Honouring missing and murdered Indigenous women
Introduced by CUPE President Mark Hancock at the start of the morning agenda, dancers Jade Brown and Amanda Gould lit up the stage in a multimedia performance that uses dance and video – as well as the driving rhythms of A Tribe Called Red’s “Electric Pow Wow Drum” – to tell the story of Canada’s stolen sisters.
The piece, first performed at the Canadian Labour Congress’s human rights conference in 2016, is a moving tribute by Canada’s unions to the lost lives of the country’s missing and murdered Indigenous women, and a compelling call for justice for them and for their families.

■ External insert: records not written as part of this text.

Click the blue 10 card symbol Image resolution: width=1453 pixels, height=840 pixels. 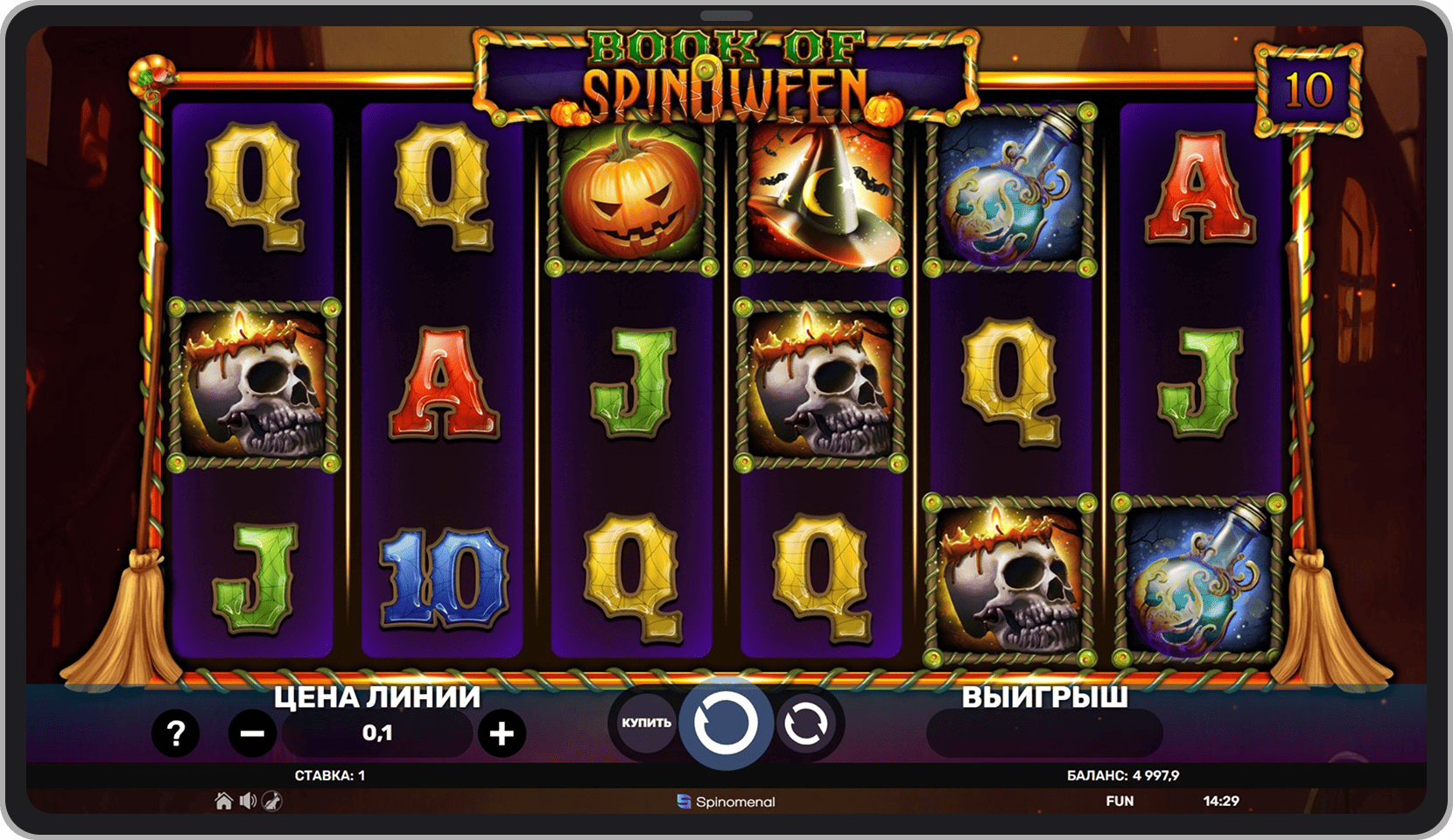point(444,578)
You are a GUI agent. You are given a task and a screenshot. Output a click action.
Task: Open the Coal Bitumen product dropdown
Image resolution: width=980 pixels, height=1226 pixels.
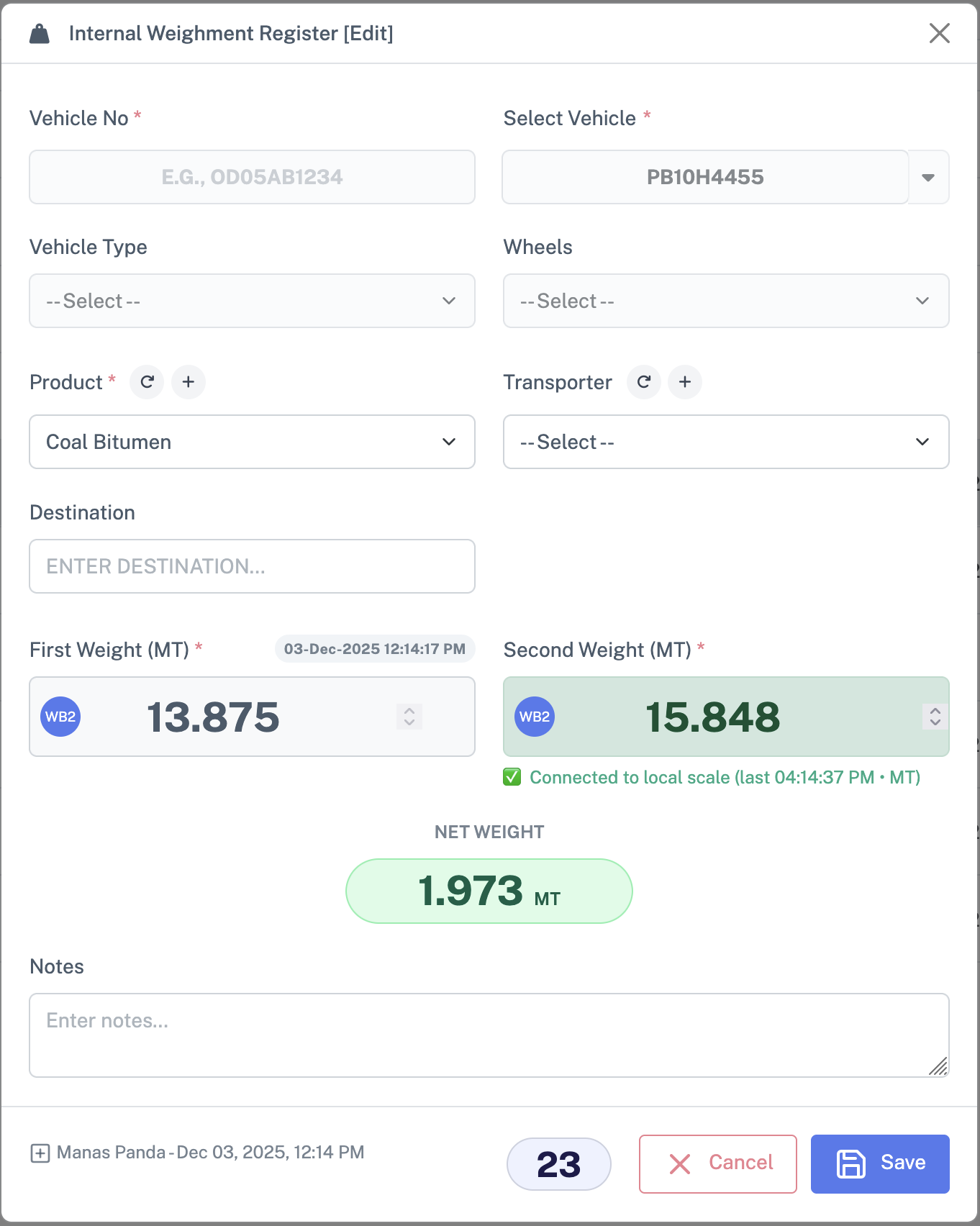(x=252, y=442)
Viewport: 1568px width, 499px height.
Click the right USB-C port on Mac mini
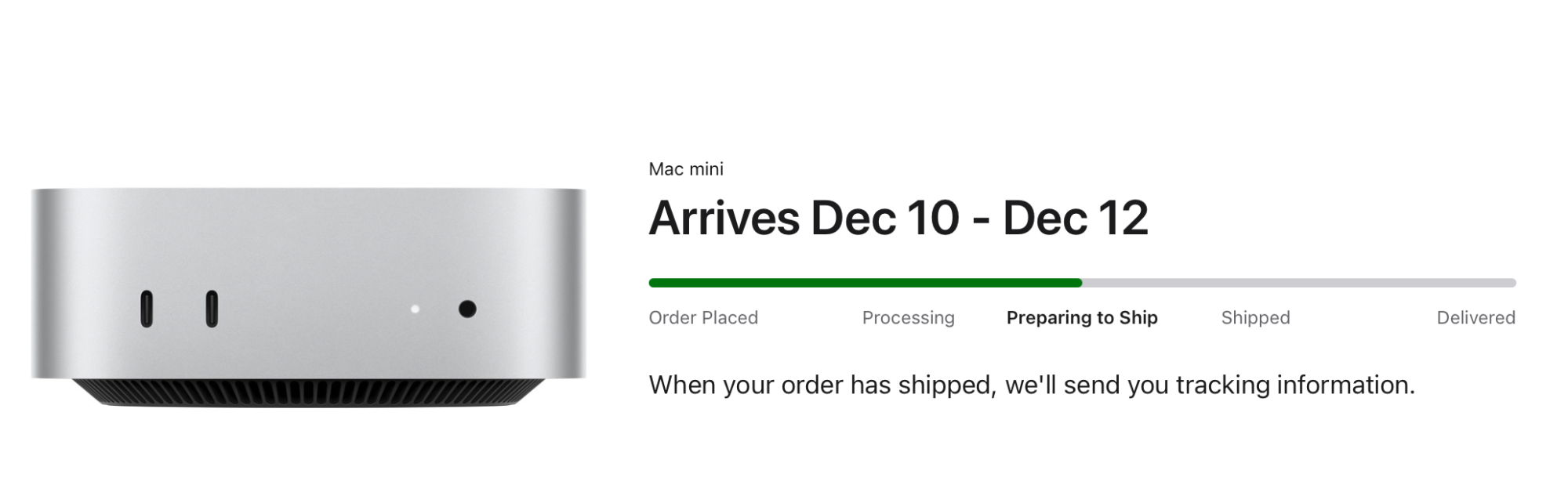coord(212,309)
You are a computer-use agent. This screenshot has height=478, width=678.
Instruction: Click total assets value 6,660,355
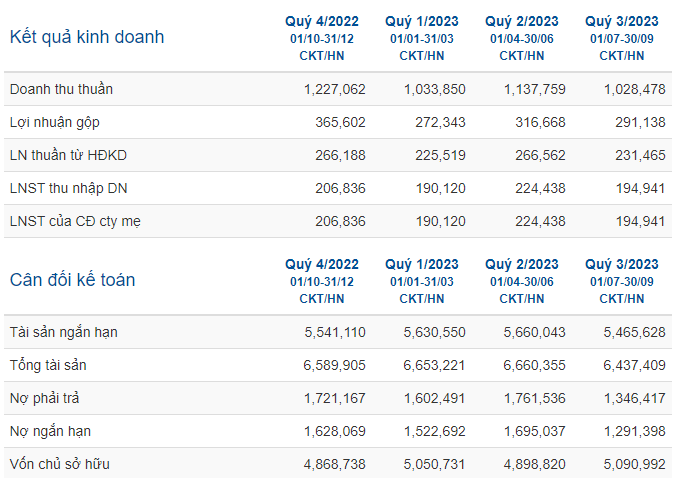[534, 366]
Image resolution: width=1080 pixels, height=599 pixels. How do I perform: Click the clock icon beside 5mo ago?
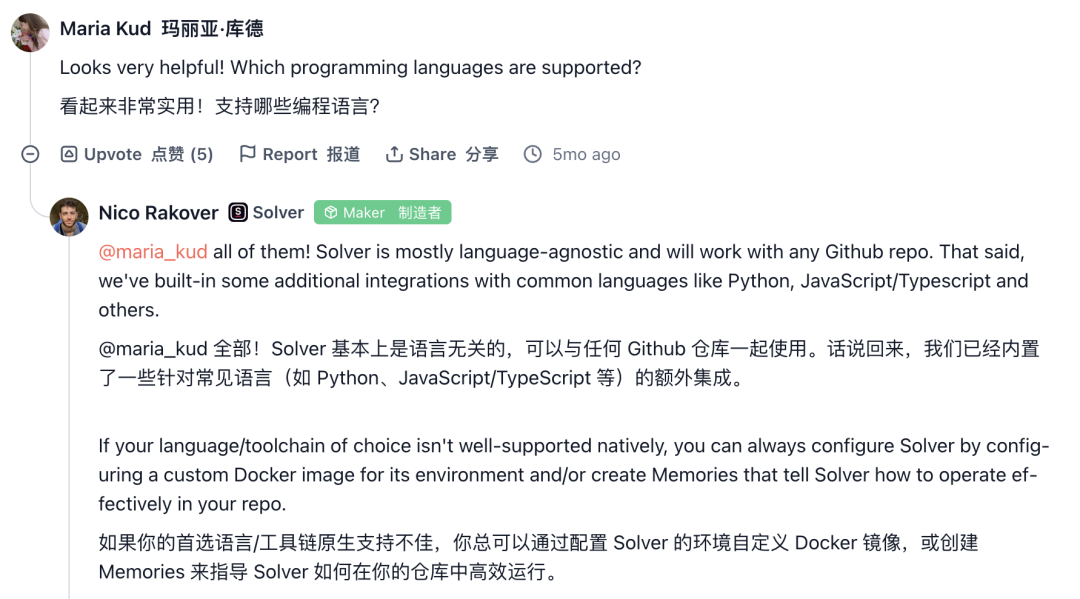pos(533,154)
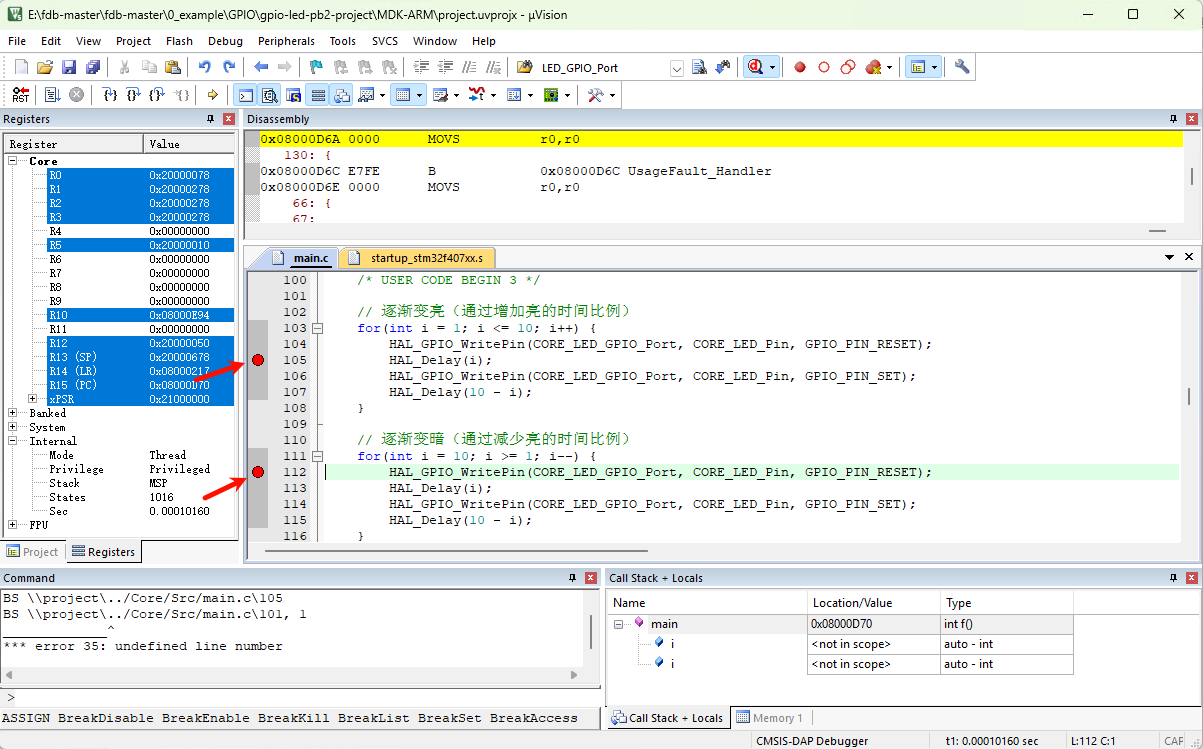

At the end of the performance, an on-screen message reminded us that Indigenous women are seven times more likely to be murdered than non-Indigenous women.
At noon, hundreds of convention delegates followed Gloria Lepine and Nathalie Claveau, representatives on CUPE’s National Aboriginal Council, to Olympic Park for a Sisters in Spirit vigil to honour the lives of missing and murdered Indigenous women.
One of hundreds held across the country on this day, the vigil attended by CUPE convention delegates included an homage to the work of artist Jaime Black, who created the REDress Project. Throughout the vigil, CUPE leaders and delegates carried red dresses and wore red ribbons, in an echo of Black’s “aesthetic response” to the estimated 1,200 missing and murdered Indigenous women.
Elder Thomas of Moose Factory, Ontario, led the vigil, supported by young singers and drummers of Debezhdeguzh (“under all, we are one”). Holding a fan of eagle feathers, the Elder offered vigil participants smudges from the smoke of buffalo sage and shared his sorrow over Canada’s missing and murdered Indigenous women, calling it a “human rights crisis.”
Sisters Lepine and Claveau ended the vigil with a minute of silence—but not before calling on their fellow CUPE activists to continue demanding justice for missing and murdered Indigenous women and their families.